As Peta Credlin later admitted, the so-called carbon tax wasn't a tax at all, but painting it that way still destroyed Julia Gillard. Photo: AAP

In politics there are lies, like “the leader has my full support”, and then there are great big fat lies, like “the carbon tax will wipe out Whyalla”.

In election years, such as this one, the number of great big fat lies seems to increase dramatically. The lies aren’t always easy to pick, usually because they’re crafted around a grain of truth. But when it comes to the Liberal and National parties, the easiest way to know if one of their politicians is not being completely honest is if they claim something is a new ‘tax’.

Just this week, the Liberal Party and its MPs have been pushing out a social media campaign that claims “Labor’s Retiree Tax would punish over 900,000 Australians who have worked hard to save for their retirement.” The problem is that Labor’s election policies don’t include a retiree tax.

What Labor does propose, however, is to scrap cash ‘refunds’ made by the Australian Tax Office to shareholder retirees who actually pay no tax, making it a straight-out payment rather than a tax ‘refund’. Either way, scrapping the cash handout to retirees (pensioners are exempted) is nothing like a tax.

But that won’t stop the government from calling it one, because it has bought the line from former prime minister Tony Abbott that anything labelled a tax – even if it obviously isn’t one – will pinch the voters’ hip pocket nerve and turn them away from Labor.

We know this was Mr Abbott’s strategy with the Gillard Government’s ‘carbon tax’ because that’s what his former chief of staff and political strategist, Peta Credlin, divulged in 2017.

Ms Credlin exposed the great lie of the 2013 election when she explained to her Sky News colleagues that, “It wasn’t a carbon tax, as you know. It was many other things in nomenclature terms.

“We made it a fight about the hip pocket and not about the environment. That was brutal retail politics and it took Abbott about six months to cut through.

“And when he cut through, Gillard was gone.”

abbott gillard

Tony Abbott pounded what he called a carbon tax and unleashed a tsunami of contempt for Julia Gillard.
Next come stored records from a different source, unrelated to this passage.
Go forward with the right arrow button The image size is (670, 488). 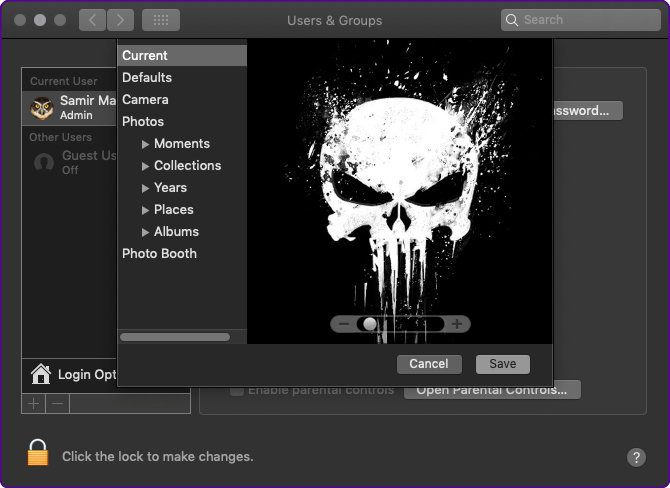pos(120,20)
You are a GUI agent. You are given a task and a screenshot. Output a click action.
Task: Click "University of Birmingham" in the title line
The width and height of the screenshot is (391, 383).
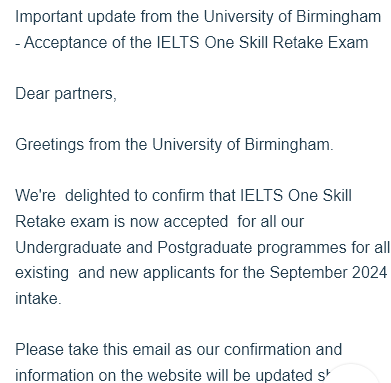292,17
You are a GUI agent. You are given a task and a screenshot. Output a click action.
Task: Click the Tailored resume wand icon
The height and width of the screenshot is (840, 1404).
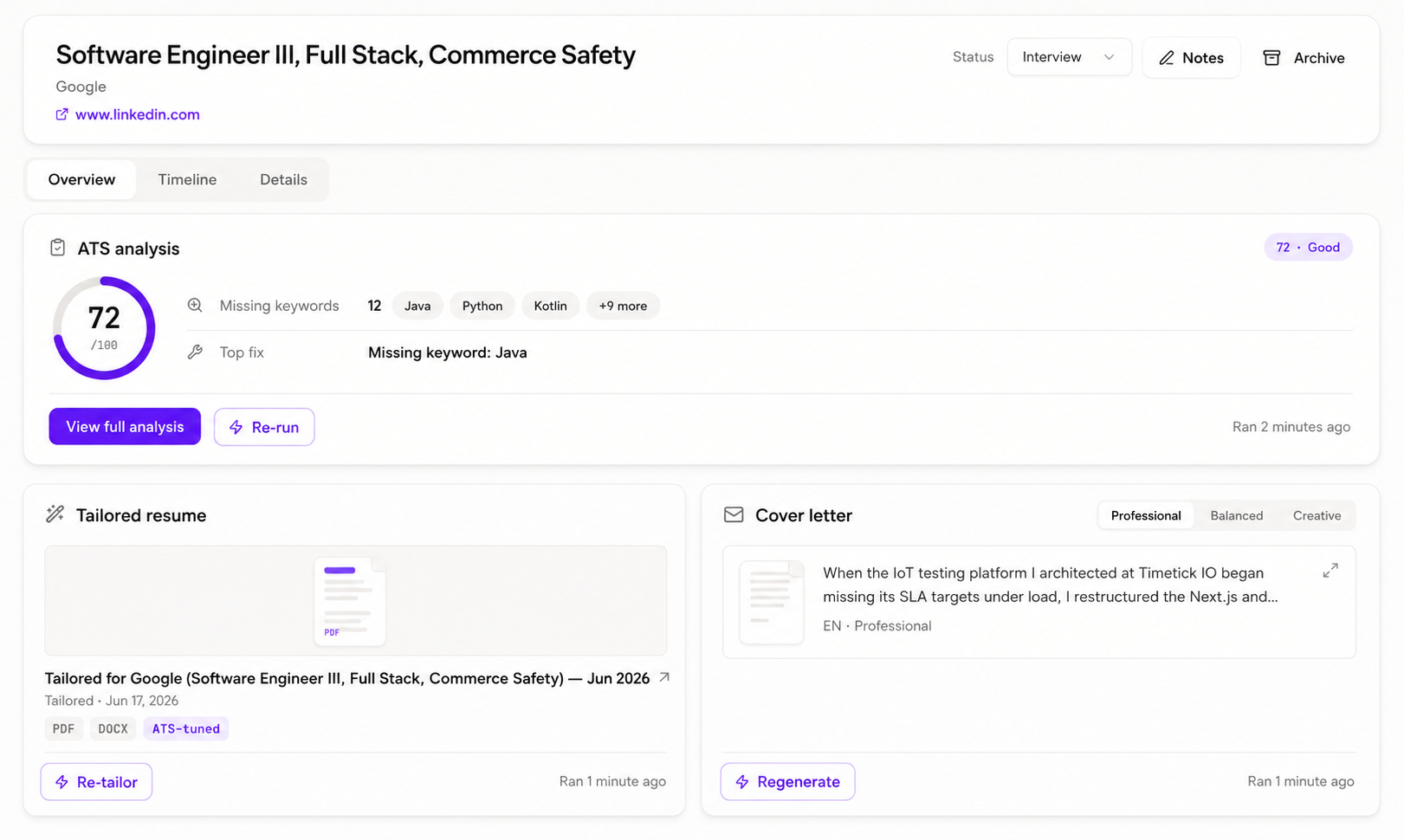(x=55, y=514)
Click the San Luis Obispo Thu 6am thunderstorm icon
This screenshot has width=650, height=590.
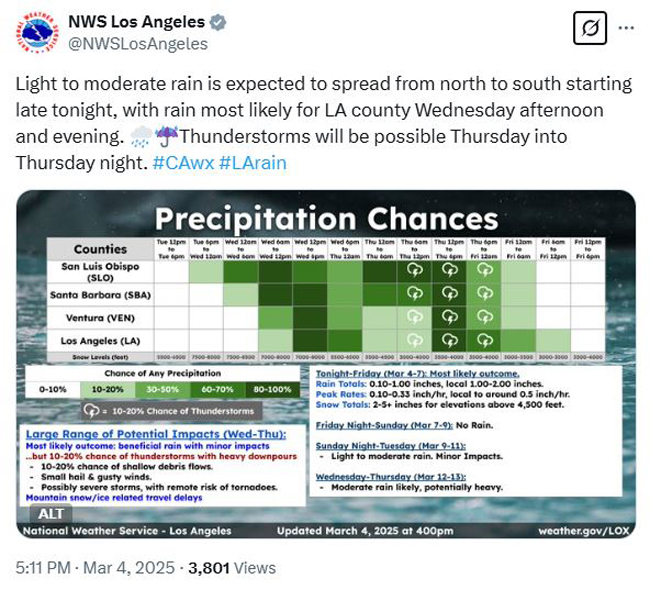[414, 270]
Photo: Getty

In fact, the ex-PM must have thought the strategy was so good that he tried it again as part of his ‘not sniping or undermining’ campaign against successor Malcolm Turnbull during 2016.
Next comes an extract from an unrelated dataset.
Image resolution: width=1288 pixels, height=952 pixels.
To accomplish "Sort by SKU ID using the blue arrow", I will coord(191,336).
According to The Australian, Mr Abbott put on “a masterful display of negative campaigning” while visiting conservative colleagues in Tasmania, where he described Labor’s proposed changes to negative gearing as a ‘housing tax’, increases in the capital gains tax as a ‘wealth tax’, and curbs on superannuation concessions as a ‘seniors tax’.
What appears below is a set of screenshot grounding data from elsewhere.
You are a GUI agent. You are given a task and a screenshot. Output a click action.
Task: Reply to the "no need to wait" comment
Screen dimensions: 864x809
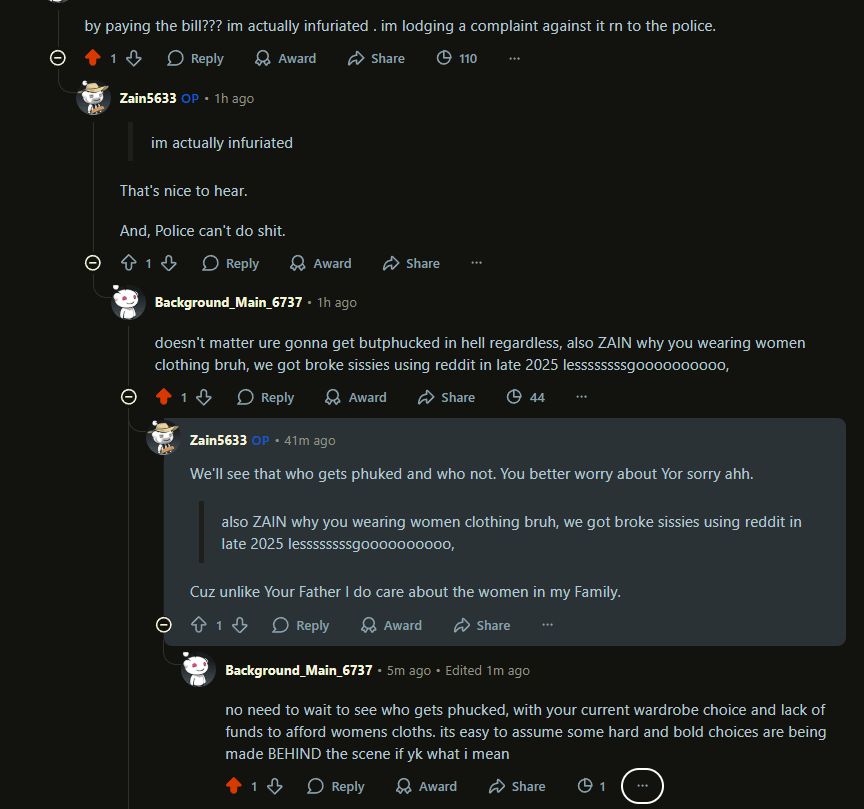point(335,787)
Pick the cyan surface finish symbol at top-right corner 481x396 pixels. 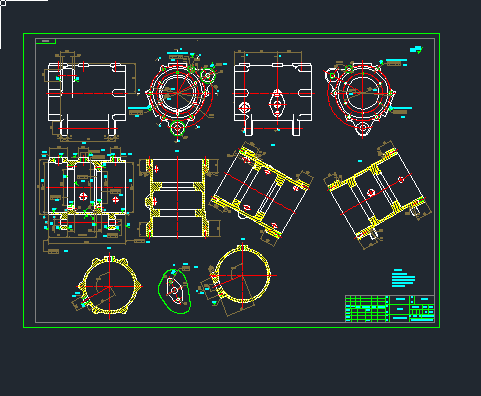click(x=416, y=50)
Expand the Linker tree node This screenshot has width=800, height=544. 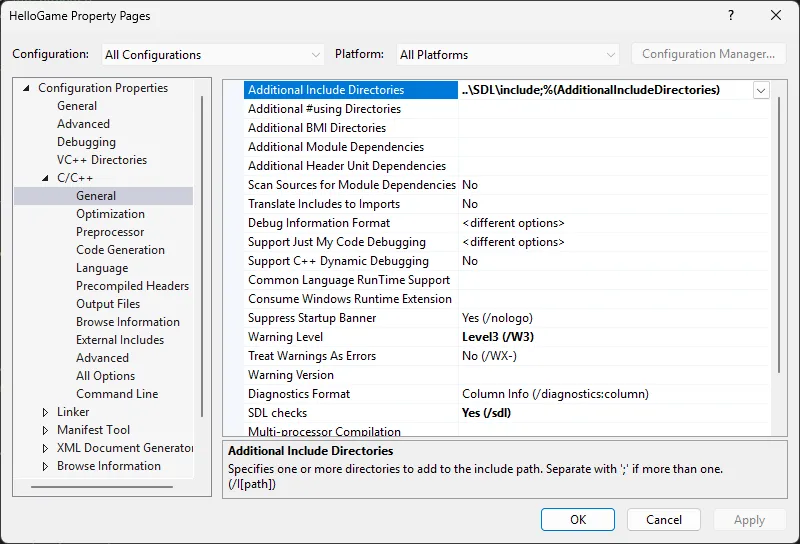point(46,412)
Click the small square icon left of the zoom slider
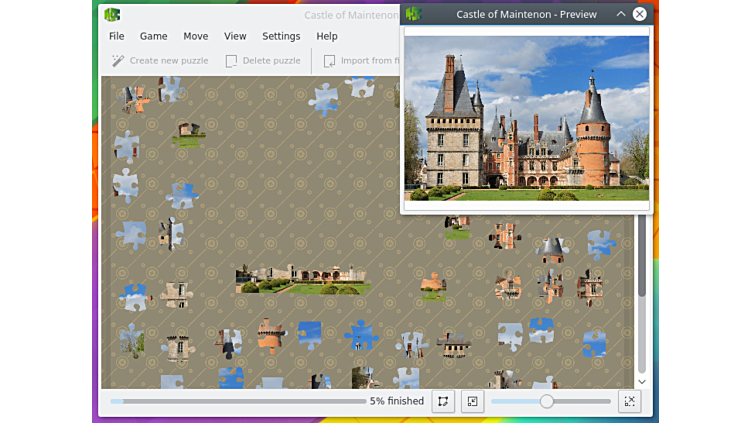 [473, 401]
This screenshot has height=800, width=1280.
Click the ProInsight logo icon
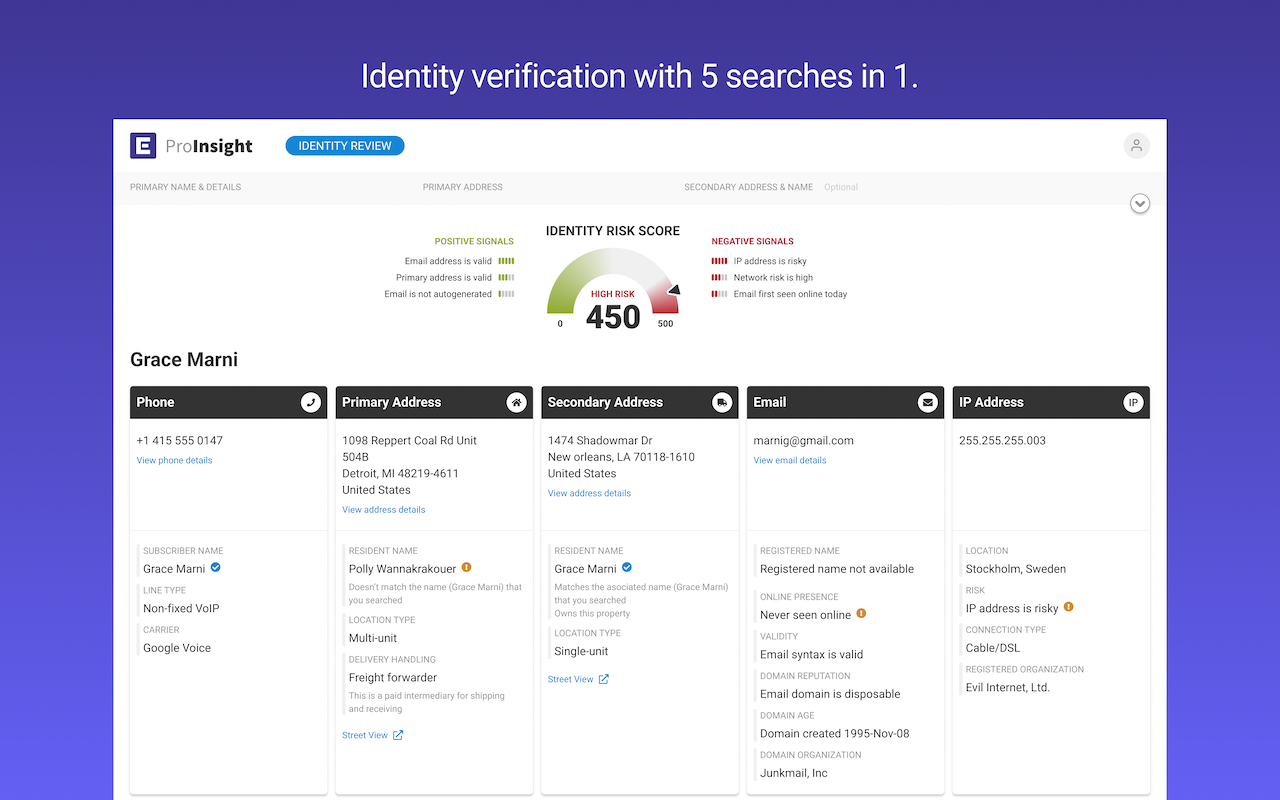[143, 146]
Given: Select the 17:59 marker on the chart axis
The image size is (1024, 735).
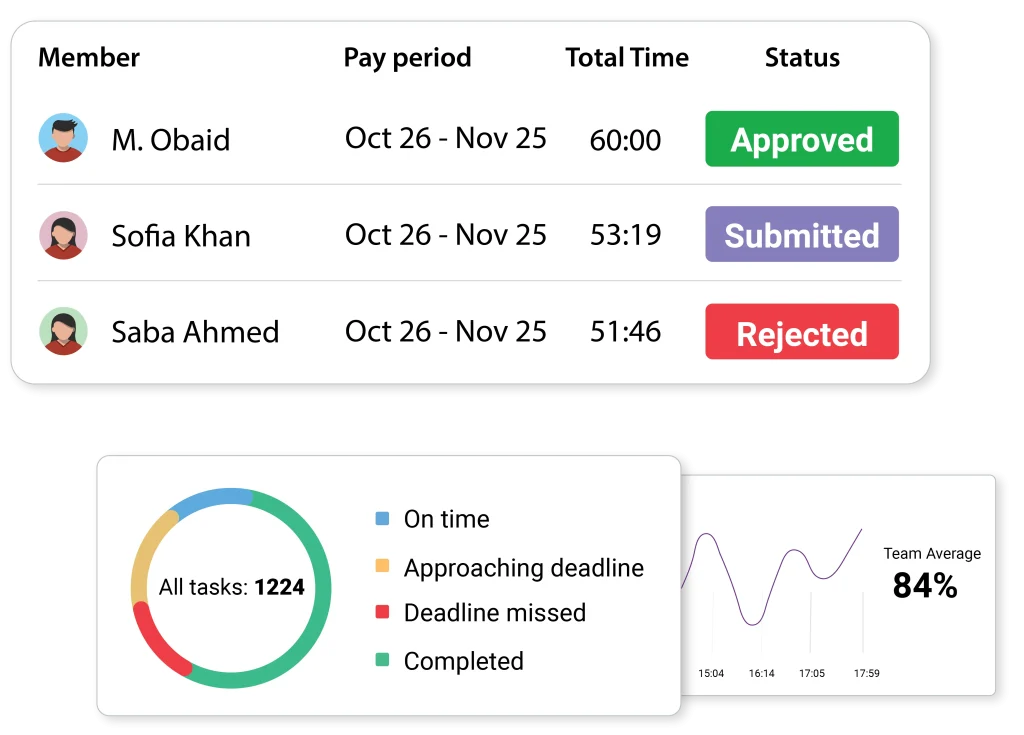Looking at the screenshot, I should (x=867, y=673).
Mr Abbott even tried to stretch the analogy to its limits by including Labor’s proposed increases on tobacco excise, which he ridiculously described as a “workers tax”.

Two years later, as he reached the final stages of his anti-Turnbull campaign, Mr Abbott deployed the ‘call anything you don’t like a tax’ strategy against the then PM, claiming the Government’s proposed national energy guarantee was somehow a ‘a secret carbon tax’.

And true to form, this week the backbencher levelled a similar accusation at the female independent candidate who will put him under pressure at the upcoming election.

During a tabloid radio interview aimed squarely at the traditional Liberal base, Mr Abbott described his independent opponent Zalie Steggall as “the more-action-on-climate-change candidate”, and went on to claim “that means she’s the carbon tax candidate.”

Ms Steggall replied on social media that she didn’t support a carbon tax and that “The debate has moved on. For [Mr Abbott] to revert back to that old chestnut is desperate and out of touch.”

So if you happen to hear a Liberal or National politician warning about one of Labor’s “great big new taxes” between now and the May election, it will be worth checking to see if the policy is indeed a new tax. More likely, the Coalition will have dressed it up as one in the hope of scaring you away from Labor.

That’s not to say Labor won’t be telling its own porkies during the election – the Opposition also has a track record of stretching the truth. Lucky for Labor, however, it doesn’t have One-Trick Tony advising them to call everything a tax, which essentially just gives the big fat lie away.